ITT post your favorite war memoirs. Any period. Bonus for pre 18th Century (do these even exist?!).
>>8668330
>Bonus for pre 18th Century (do these even exist?!).
Caesar
>>8668330
Storm of Steel by Ernst Junger
>>8668330
this is pretty good and I dont ever see it discussed here. Also noot really war memoir, more like war-times momoir
Xenophon's Anabasis,which is basically about his army of 10,000 being stranded in Persia and having to fight their way back out.
I've been looking for a copy for a while now but still have yet to find one.
>>8670366
Storm of steel is in my opinion the best memoir of an infantry guy just trying to survive the meat grinder of war. He is factual and unemotional in his detailed encounters with the enemy and only after does he reflect on the actual consequences of what happened.
It's like that because his book is based on his war diary but he wrote the book as an old man. I think it gives the most honest account about how it is to be a veteran fighter in a modern war.

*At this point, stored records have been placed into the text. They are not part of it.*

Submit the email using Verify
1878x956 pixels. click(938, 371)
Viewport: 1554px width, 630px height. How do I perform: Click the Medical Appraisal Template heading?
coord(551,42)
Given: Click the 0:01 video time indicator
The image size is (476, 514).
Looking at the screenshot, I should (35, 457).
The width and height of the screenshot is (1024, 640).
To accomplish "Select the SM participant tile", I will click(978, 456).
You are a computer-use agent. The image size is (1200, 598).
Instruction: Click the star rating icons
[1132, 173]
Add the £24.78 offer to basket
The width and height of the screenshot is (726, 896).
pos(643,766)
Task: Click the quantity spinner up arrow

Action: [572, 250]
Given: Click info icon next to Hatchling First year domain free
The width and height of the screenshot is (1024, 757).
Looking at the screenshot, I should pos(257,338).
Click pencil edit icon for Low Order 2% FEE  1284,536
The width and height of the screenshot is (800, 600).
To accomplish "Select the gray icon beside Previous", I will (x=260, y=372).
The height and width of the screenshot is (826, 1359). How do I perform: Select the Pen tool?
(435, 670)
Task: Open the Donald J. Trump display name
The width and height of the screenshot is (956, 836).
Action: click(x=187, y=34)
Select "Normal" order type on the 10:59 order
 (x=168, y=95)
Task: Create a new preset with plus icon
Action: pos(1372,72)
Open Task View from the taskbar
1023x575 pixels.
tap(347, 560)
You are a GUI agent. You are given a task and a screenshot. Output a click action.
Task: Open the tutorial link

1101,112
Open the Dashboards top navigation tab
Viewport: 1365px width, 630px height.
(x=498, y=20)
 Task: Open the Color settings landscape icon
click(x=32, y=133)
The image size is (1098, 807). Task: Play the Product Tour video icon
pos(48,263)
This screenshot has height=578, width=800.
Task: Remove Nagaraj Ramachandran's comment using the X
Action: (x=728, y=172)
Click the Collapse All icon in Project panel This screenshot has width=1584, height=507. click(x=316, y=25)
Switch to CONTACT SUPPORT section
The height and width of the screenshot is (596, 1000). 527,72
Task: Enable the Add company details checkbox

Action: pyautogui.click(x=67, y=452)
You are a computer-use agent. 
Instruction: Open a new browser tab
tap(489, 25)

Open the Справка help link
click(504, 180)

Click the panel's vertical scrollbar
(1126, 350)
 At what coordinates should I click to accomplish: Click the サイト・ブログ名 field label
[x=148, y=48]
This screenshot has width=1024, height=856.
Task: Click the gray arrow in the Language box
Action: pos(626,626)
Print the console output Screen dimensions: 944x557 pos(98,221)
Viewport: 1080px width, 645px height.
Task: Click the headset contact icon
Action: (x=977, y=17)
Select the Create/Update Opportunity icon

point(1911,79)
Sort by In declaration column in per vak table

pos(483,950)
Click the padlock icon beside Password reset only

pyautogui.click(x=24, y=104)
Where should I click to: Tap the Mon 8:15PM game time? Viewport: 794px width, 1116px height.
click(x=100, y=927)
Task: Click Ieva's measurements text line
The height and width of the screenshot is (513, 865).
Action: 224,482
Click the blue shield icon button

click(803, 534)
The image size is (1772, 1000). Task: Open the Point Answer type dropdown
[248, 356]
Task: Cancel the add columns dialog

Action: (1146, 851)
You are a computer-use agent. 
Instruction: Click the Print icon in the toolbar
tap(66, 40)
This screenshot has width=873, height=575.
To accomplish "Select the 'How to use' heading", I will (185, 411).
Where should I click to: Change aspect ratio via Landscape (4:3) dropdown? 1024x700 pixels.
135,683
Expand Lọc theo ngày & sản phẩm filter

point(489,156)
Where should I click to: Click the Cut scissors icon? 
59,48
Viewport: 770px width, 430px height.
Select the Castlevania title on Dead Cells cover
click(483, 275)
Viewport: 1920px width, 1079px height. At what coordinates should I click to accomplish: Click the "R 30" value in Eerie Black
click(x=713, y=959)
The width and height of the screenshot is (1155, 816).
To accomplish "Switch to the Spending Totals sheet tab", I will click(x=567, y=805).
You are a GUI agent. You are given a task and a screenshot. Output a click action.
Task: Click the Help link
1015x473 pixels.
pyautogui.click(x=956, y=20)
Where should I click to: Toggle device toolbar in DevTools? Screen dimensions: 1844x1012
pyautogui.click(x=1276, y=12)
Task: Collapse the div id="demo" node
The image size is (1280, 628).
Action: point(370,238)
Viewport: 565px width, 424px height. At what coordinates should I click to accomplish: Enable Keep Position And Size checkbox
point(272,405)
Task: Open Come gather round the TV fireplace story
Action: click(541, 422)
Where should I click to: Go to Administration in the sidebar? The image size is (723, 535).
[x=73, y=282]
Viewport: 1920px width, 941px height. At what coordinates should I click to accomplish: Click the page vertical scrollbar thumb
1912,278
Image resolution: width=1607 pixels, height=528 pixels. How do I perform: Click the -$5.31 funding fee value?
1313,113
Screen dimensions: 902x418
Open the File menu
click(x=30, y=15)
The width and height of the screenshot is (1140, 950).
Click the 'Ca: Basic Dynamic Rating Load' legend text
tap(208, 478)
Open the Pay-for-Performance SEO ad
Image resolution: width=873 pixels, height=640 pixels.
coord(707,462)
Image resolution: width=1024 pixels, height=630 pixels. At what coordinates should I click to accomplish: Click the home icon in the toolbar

I recently read a book called 'Fighting for the French foreign legion' by Alex Lochrie which has the same traita in my opinion as Ernest but from small scale modern military conflicts that honestly are kind of boring.
Regardless it gives an honest account on what it's like to leave your life behind and join one of the best fighting forces in the world so if anyone wants a real account of that kind of hero fantasy I recommend that book in particular.